Are you using OpenCL with CUDAfy? OpenCL does not precompile, it only stores the OpenCL source code and compiles when loading modules.
Aug 16, 2013 at 5:40 AM
Thank you Nick, I was planning to use openCl. c++ OpenCl allows a call to clGetProgramInfousing(..., CL_PROGRAM_BINARIES,...) modify it, and then reload it with clCreateProgramWithBinary(). Basically, I was just hoping that cudafy would allow raw access to the binary before launch or some other way I could do the same thing. I am planning to create a template with several instructions that I can identify in it and then use regular expressions to swap out the 32-bit raw AMD GCN instructions.
Coordinator
Aug 16, 2013 at 1:59 PM
At what stage do you access the compiled binary? Sounds like we'd need a discrete compile stage option and a new load module in same way as CUDAfy does with CUDA. This could fit in to the CUDAfy model.
The more info you can supply about the OpenCL steps the easier to gauge effort required.
Aug 21, 2013 at 4:44 AM
Hi Nick, Sorry for my late reply. I was out of town for a couple days.

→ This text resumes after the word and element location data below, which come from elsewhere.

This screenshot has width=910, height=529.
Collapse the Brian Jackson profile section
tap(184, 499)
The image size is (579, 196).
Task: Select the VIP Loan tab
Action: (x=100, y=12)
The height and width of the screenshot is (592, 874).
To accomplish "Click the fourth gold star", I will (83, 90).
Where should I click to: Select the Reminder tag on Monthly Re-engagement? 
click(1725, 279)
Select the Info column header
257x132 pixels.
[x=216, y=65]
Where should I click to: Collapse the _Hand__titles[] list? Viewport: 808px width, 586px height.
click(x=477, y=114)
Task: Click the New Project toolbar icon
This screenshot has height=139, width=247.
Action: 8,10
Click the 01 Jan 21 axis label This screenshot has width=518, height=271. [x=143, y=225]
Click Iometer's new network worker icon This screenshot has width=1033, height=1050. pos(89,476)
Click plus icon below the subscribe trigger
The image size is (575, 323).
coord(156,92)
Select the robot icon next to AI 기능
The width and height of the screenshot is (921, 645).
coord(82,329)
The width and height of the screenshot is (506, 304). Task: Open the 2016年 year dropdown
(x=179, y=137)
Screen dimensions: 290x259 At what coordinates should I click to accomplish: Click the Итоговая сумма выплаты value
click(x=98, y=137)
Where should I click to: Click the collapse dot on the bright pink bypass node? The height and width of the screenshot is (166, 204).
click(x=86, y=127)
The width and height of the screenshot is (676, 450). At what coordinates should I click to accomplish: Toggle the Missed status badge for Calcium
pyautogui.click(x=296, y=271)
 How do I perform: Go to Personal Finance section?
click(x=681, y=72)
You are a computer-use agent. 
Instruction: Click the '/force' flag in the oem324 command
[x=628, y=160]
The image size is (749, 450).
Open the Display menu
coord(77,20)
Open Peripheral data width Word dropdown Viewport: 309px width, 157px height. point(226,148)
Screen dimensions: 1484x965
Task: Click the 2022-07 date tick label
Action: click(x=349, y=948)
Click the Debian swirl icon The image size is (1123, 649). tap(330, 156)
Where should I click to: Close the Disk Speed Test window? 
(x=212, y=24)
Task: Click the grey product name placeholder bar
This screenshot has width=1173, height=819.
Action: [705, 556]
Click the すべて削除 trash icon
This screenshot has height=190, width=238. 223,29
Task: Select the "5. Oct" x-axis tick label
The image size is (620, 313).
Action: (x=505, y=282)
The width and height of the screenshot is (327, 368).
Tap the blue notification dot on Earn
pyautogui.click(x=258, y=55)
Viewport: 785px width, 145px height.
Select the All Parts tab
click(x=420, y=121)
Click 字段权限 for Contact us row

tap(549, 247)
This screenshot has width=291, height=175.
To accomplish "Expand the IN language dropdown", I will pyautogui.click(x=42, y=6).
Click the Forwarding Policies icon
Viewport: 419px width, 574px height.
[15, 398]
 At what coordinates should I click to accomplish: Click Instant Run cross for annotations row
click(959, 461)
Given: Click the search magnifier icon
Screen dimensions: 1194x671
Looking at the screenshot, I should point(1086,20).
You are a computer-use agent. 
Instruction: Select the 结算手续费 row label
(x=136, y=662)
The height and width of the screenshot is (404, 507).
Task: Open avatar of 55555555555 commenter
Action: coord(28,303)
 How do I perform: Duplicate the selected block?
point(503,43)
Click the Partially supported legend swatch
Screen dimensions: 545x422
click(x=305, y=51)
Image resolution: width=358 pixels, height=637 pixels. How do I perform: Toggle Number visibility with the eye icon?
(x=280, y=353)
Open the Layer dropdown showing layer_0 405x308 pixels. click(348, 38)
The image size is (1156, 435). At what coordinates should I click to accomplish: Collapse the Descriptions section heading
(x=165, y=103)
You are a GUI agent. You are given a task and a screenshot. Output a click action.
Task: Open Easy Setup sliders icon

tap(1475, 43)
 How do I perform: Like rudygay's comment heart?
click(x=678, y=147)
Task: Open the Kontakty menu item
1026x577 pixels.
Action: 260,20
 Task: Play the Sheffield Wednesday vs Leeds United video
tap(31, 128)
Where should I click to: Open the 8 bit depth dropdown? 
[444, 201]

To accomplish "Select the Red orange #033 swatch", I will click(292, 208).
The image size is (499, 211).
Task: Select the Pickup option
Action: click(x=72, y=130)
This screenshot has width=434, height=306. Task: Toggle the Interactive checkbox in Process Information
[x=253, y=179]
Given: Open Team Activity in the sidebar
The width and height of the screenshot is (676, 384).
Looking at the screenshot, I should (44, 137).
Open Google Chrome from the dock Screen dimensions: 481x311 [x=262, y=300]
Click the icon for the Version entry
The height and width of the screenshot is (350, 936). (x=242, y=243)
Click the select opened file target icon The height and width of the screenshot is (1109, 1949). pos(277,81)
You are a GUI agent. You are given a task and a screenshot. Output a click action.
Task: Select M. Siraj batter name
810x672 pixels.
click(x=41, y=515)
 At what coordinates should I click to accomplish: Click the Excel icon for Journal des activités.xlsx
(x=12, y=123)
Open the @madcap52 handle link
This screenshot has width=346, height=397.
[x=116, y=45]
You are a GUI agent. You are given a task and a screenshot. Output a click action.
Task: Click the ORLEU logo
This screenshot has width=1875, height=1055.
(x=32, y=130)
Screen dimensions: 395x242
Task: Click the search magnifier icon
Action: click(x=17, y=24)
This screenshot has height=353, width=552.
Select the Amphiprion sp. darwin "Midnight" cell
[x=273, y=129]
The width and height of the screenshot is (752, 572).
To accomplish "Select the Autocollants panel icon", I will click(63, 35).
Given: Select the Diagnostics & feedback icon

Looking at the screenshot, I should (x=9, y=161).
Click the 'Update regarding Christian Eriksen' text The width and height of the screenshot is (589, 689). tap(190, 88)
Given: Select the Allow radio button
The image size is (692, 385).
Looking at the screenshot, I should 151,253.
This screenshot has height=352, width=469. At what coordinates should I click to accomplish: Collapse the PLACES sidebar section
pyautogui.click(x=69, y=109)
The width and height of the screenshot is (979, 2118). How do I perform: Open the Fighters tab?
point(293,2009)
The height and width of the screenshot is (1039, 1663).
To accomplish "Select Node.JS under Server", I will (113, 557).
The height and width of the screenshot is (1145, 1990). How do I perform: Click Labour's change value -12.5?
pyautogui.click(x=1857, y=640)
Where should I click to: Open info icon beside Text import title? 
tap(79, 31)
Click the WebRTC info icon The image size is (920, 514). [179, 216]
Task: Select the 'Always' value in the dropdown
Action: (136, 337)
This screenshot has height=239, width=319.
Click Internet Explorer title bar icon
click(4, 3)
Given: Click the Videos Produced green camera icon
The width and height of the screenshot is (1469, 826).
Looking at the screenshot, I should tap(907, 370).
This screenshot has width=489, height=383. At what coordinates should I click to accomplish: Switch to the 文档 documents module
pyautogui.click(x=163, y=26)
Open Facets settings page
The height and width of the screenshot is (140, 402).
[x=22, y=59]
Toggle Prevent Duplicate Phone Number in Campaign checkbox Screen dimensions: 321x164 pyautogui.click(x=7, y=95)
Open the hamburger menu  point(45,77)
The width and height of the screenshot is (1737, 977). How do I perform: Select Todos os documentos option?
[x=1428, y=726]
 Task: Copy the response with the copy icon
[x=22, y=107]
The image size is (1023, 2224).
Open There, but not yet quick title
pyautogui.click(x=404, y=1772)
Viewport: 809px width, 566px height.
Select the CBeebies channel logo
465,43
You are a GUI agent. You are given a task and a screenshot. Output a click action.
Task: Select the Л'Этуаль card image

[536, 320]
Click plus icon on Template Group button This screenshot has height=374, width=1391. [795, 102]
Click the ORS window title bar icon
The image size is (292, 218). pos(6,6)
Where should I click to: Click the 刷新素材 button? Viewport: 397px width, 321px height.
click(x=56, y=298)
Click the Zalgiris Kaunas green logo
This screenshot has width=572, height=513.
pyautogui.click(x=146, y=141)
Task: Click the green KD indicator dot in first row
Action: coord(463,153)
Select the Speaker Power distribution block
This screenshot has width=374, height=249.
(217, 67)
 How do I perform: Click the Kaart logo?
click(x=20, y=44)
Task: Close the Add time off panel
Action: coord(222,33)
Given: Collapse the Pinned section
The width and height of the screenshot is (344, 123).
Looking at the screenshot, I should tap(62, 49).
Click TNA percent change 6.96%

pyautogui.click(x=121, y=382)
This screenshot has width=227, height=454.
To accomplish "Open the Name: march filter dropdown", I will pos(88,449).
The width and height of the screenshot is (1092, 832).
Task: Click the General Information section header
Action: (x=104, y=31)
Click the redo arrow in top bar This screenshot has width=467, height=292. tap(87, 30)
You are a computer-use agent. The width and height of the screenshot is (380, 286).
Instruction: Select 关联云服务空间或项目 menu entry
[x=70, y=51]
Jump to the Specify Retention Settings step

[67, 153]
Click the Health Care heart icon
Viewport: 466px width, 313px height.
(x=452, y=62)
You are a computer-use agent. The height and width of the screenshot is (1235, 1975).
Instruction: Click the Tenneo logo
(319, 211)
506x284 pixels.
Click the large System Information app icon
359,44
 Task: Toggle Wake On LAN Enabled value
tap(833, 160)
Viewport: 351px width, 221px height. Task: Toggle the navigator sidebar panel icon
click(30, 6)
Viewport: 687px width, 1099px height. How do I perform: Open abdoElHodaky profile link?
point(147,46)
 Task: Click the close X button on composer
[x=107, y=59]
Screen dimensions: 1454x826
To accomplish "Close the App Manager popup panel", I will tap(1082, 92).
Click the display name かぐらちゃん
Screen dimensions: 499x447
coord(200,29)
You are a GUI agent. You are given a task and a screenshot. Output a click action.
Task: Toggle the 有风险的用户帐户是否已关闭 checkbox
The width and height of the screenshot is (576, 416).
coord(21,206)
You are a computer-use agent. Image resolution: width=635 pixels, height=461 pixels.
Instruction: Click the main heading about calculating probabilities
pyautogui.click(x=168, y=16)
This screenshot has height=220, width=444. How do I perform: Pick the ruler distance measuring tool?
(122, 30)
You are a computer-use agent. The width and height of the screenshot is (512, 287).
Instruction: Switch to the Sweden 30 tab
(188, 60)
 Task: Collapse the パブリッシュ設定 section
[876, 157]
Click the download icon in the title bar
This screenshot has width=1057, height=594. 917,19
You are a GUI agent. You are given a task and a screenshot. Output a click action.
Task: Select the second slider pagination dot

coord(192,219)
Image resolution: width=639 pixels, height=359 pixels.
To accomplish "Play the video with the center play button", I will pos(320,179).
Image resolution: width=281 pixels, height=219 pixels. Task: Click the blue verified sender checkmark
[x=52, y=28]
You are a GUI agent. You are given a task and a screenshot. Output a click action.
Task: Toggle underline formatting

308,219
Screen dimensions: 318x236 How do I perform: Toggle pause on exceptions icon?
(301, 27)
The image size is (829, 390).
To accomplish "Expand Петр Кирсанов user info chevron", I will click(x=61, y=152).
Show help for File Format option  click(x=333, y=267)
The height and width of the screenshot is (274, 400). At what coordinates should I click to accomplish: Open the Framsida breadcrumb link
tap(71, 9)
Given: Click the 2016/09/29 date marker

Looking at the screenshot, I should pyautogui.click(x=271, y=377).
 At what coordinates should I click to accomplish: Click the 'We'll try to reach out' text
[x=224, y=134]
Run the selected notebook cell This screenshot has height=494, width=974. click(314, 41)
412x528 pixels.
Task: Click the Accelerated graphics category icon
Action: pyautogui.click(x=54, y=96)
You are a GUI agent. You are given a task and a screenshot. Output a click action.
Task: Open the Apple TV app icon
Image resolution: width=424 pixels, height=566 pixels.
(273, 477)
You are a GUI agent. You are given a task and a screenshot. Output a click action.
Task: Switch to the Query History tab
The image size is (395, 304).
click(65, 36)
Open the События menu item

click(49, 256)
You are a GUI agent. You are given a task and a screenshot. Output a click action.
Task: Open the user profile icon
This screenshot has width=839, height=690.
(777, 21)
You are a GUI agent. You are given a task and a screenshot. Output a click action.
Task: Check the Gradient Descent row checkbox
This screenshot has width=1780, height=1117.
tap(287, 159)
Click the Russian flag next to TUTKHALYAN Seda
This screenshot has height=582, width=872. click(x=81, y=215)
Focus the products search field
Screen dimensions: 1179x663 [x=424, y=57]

Here is an example I somewhat created of how I was planning of accessing the raw binaries in opencl .
// load a kernel
string programSource = @"
__kernel void square(__global float* input, __global float* output) 
{ 
size_t i = get_global_id(0); 
output[i] = input[i] * input[i]; 
};";
CLN.Program program = Cl.CreateProgramWithSource(context, 1, new[] { programSource }, null, out err); 
err = Cl.BuildProgram(program, 0, null, string.Empty, null, IntPtr.Zero); 

// Extract the Binaries 
int deviceCt = Cl.GetProgramInfo(program, ProgramInfo.NumDevices, out err).CastTo<int>();
int[] binarySizes = Cl.GetProgramInfo(program, ProgramInfo.BinarySizes, out err).CastToArray<int>(deviceCt);
InfoBuffer[] tempInfoBuffers = new InfoBuffer[deviceCt];
for (int i = 0; i < deviceCt; i++)
    tempInfoBuffers[i] = new InfoBuffer(new IntPtr(binarySizes[i]/*size*/));
InfoBufferArray binarys = new InfoBufferArray(tempInfoBuffers);
IntPtr nbread = new IntPtr();
err = Cl.GetProgramInfo(program, ProgramInfo.Binaries, new IntPtr(4/*unsigned char* */ * deviceCt), binarys, out nbread); 

// Modify Binaries as needed here

//reload the modified Binaries 
InfoBufferArray<ErrorCode> errCodes = new InfoBufferArray<ErrorCode>(deviceCt);
program = Cl.CreateProgramWithBinary(context, (uint)deviceCt, devices, new IntPtr[1] { new IntPtr(binarySizes[0]) }, binarys, errCodes, out err);
err = Cl.BuildProgram(program, 0, null, string.Empty, null, IntPtr.Zero); //clBuildProgram(program, 0, NULL, NULL, NULL, NULL);

// Run the binarys here